* Prompt
Nothing may be dropped or altered: reproduce all the data.

* Supplied data

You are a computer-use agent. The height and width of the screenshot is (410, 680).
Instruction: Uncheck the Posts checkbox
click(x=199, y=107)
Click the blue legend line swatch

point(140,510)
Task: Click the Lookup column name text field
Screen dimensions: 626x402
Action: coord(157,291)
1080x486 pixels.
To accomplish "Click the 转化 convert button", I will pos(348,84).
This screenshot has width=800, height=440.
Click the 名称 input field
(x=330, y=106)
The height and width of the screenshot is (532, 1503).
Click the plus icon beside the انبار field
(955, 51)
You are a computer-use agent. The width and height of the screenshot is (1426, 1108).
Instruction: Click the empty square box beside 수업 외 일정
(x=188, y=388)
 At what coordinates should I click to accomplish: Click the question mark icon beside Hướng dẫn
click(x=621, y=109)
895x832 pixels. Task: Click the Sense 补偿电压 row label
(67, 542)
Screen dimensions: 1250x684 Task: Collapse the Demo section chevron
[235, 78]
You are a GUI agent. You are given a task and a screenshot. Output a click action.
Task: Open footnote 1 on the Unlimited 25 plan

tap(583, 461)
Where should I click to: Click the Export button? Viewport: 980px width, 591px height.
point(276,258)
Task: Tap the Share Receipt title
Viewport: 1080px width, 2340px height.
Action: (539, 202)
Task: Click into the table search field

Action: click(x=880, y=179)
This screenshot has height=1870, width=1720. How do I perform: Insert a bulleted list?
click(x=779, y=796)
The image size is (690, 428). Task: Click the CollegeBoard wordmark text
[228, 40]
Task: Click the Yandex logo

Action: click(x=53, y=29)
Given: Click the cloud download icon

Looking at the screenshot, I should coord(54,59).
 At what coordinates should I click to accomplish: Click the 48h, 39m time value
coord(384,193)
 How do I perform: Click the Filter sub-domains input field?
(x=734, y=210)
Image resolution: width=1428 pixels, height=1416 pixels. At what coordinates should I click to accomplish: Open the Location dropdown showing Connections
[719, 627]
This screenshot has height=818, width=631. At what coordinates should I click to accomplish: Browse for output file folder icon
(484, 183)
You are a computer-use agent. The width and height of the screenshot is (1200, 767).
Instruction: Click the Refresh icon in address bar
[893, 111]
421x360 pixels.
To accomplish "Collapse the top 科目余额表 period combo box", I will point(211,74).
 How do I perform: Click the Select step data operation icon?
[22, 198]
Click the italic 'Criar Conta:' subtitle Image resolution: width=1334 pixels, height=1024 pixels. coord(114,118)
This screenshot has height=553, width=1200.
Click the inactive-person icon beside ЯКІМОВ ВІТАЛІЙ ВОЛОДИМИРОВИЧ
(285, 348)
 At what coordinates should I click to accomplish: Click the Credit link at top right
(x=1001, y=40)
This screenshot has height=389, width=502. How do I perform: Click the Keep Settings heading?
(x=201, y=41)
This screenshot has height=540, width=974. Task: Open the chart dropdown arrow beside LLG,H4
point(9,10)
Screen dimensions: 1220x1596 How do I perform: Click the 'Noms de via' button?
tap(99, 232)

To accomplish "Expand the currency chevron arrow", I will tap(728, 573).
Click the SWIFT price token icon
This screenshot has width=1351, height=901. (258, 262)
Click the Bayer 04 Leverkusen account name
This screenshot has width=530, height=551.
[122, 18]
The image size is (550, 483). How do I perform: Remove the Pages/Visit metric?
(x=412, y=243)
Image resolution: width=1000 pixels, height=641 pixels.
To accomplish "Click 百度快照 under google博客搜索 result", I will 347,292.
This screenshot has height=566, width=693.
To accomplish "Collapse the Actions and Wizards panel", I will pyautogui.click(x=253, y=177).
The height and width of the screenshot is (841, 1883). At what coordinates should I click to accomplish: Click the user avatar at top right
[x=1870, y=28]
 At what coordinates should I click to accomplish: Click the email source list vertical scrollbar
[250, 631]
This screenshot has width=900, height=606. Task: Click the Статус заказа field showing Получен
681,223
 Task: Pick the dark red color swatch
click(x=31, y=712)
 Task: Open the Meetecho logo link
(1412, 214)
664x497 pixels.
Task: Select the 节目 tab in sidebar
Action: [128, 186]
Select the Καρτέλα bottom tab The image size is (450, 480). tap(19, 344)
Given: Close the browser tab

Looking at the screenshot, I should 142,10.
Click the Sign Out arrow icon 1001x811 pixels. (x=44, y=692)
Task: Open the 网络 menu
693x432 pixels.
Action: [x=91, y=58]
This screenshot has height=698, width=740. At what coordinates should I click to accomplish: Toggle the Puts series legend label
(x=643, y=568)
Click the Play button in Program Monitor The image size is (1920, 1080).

* The answer
You are a computer-use agent. The height and width of the screenshot is (410, 680).
Instruction: Uncheck the Posts checkbox
click(x=199, y=107)
Click the blue legend line swatch

point(140,510)
Task: Click the Lookup column name text field
Screen dimensions: 626x402
Action: coord(157,291)
1080x486 pixels.
To accomplish "Click the 转化 convert button", I will pos(348,84).
This screenshot has width=800, height=440.
Click the 名称 input field
(x=330, y=106)
The height and width of the screenshot is (532, 1503).
Click the plus icon beside the انبار field
(955, 51)
You are a computer-use agent. The width and height of the screenshot is (1426, 1108).
Instruction: Click the empty square box beside 수업 외 일정
(x=188, y=388)
 At what coordinates should I click to accomplish: Click the question mark icon beside Hướng dẫn
click(x=621, y=109)
895x832 pixels. Task: Click the Sense 补偿电压 row label
(67, 542)
Screen dimensions: 1250x684 Task: Collapse the Demo section chevron
[235, 78]
You are a GUI agent. You are given a task and a screenshot. Output a click action.
Task: Open footnote 1 on the Unlimited 25 plan

tap(583, 461)
Where should I click to: Click the Export button? Viewport: 980px width, 591px height.
point(276,258)
Task: Tap the Share Receipt title
Viewport: 1080px width, 2340px height.
Action: (539, 202)
Task: Click into the table search field

Action: click(x=880, y=179)
This screenshot has height=1870, width=1720. How do I perform: Insert a bulleted list?
click(x=779, y=796)
The image size is (690, 428). Task: Click the CollegeBoard wordmark text
[228, 40]
Task: Click the Yandex logo

Action: click(x=53, y=29)
Given: Click the cloud download icon

Looking at the screenshot, I should coord(54,59).
 At what coordinates should I click to accomplish: Click the 48h, 39m time value
coord(384,193)
 How do I perform: Click the Filter sub-domains input field?
(x=734, y=210)
Image resolution: width=1428 pixels, height=1416 pixels. At what coordinates should I click to accomplish: Open the Location dropdown showing Connections
[719, 627]
This screenshot has height=818, width=631. At what coordinates should I click to accomplish: Browse for output file folder icon
(484, 183)
You are a computer-use agent. The width and height of the screenshot is (1200, 767).
Instruction: Click the Refresh icon in address bar
[893, 111]
421x360 pixels.
To accomplish "Collapse the top 科目余额表 period combo box", I will point(211,74).
 How do I perform: Click the Select step data operation icon?
[22, 198]
Click the italic 'Criar Conta:' subtitle Image resolution: width=1334 pixels, height=1024 pixels. coord(114,118)
This screenshot has height=553, width=1200.
Click the inactive-person icon beside ЯКІМОВ ВІТАЛІЙ ВОЛОДИМИРОВИЧ
(285, 348)
 At what coordinates should I click to accomplish: Click the Credit link at top right
(x=1001, y=40)
This screenshot has height=389, width=502. How do I perform: Click the Keep Settings heading?
(x=201, y=41)
This screenshot has height=540, width=974. Task: Open the chart dropdown arrow beside LLG,H4
point(9,10)
Screen dimensions: 1220x1596 How do I perform: Click the 'Noms de via' button?
tap(99, 232)

To accomplish "Expand the currency chevron arrow", I will tap(728, 573).
Click the SWIFT price token icon
This screenshot has width=1351, height=901. (258, 262)
Click the Bayer 04 Leverkusen account name
This screenshot has width=530, height=551.
[122, 18]
The image size is (550, 483). How do I perform: Remove the Pages/Visit metric?
(x=412, y=243)
Image resolution: width=1000 pixels, height=641 pixels.
To accomplish "Click 百度快照 under google博客搜索 result", I will 347,292.
This screenshot has height=566, width=693.
To accomplish "Collapse the Actions and Wizards panel", I will pyautogui.click(x=253, y=177).
The height and width of the screenshot is (841, 1883). At what coordinates should I click to accomplish: Click the user avatar at top right
[x=1870, y=28]
 At what coordinates should I click to accomplish: Click the email source list vertical scrollbar
[250, 631]
This screenshot has width=900, height=606. Task: Click the Статус заказа field showing Получен
681,223
 Task: Pick the dark red color swatch
click(x=31, y=712)
 Task: Open the Meetecho logo link
(1412, 214)
664x497 pixels.
Task: Select the 节目 tab in sidebar
Action: [128, 186]
Select the Καρτέλα bottom tab The image size is (450, 480). tap(19, 344)
Given: Close the browser tab

Looking at the screenshot, I should 142,10.
Click the Sign Out arrow icon 1001x811 pixels. (x=44, y=692)
Task: Open the 网络 menu
693x432 pixels.
Action: [x=91, y=58]
This screenshot has height=698, width=740. At what coordinates should I click to accomplish: Toggle the Puts series legend label
(x=643, y=568)
Click the Play button in Program Monitor The image size is (1920, 1080).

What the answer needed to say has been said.